[Provided data — start]

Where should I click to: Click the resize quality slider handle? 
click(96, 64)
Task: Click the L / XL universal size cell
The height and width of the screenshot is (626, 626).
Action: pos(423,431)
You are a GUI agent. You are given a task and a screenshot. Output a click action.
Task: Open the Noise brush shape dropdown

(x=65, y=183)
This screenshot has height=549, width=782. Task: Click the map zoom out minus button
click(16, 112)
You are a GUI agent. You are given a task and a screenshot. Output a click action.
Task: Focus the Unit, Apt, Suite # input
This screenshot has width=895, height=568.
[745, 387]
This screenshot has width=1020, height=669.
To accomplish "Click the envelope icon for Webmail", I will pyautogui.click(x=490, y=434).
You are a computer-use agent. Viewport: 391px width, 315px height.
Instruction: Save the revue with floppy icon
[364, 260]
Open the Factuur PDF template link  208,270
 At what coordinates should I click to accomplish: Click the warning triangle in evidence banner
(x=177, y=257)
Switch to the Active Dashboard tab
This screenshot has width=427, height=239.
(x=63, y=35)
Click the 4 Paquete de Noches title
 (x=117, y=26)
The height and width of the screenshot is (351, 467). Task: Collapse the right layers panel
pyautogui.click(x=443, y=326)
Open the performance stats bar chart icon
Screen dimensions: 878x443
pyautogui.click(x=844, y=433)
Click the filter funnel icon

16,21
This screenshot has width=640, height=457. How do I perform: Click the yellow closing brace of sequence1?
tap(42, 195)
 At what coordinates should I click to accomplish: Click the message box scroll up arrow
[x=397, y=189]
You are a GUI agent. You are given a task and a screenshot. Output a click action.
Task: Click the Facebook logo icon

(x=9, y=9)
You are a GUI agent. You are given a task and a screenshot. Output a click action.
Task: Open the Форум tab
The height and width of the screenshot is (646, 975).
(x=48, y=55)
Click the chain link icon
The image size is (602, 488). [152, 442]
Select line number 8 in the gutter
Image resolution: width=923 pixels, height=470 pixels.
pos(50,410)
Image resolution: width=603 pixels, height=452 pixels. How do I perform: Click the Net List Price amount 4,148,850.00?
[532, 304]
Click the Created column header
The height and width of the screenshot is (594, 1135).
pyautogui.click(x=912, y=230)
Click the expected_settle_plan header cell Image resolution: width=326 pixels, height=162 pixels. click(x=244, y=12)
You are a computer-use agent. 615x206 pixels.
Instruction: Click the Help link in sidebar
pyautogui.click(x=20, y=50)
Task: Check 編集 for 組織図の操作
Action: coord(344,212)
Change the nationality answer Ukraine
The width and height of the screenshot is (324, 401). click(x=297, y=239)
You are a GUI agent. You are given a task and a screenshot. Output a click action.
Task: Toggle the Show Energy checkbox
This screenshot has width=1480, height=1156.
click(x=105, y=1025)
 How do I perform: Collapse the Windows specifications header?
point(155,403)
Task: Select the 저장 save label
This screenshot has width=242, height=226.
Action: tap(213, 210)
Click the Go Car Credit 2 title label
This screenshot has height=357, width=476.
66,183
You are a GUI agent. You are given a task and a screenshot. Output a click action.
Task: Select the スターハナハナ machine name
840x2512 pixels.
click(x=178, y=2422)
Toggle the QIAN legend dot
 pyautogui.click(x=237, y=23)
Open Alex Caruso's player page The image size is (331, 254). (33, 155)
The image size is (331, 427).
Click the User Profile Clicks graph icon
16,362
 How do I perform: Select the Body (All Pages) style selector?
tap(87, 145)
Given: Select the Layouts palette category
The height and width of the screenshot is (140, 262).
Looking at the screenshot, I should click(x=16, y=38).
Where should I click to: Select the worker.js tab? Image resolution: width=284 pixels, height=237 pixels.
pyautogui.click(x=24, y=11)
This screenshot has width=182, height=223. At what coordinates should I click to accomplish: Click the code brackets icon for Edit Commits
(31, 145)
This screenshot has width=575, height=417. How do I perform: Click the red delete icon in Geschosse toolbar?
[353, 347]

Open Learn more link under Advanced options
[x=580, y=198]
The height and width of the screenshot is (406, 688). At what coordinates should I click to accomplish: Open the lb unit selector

[Provided data — finish]

=== The problem ===
Beginning at the opening line of the data, transcribe each line exactly until you reach the line with "You are a computer-use agent. Viewport: 391px", which you also include, and go no further.

=== Solution to the exercise ===
Where should I click to: Click the resize quality slider handle? 
click(96, 64)
Task: Click the L / XL universal size cell
The height and width of the screenshot is (626, 626).
Action: pos(423,431)
You are a GUI agent. You are given a task and a screenshot. Output a click action.
Task: Open the Noise brush shape dropdown

(x=65, y=183)
This screenshot has height=549, width=782. Task: Click the map zoom out minus button
click(16, 112)
You are a GUI agent. You are given a task and a screenshot. Output a click action.
Task: Focus the Unit, Apt, Suite # input
This screenshot has width=895, height=568.
[745, 387]
This screenshot has width=1020, height=669.
To accomplish "Click the envelope icon for Webmail", I will pyautogui.click(x=490, y=434).
You are a computer-use agent. Viewport: 391px width, 315px height.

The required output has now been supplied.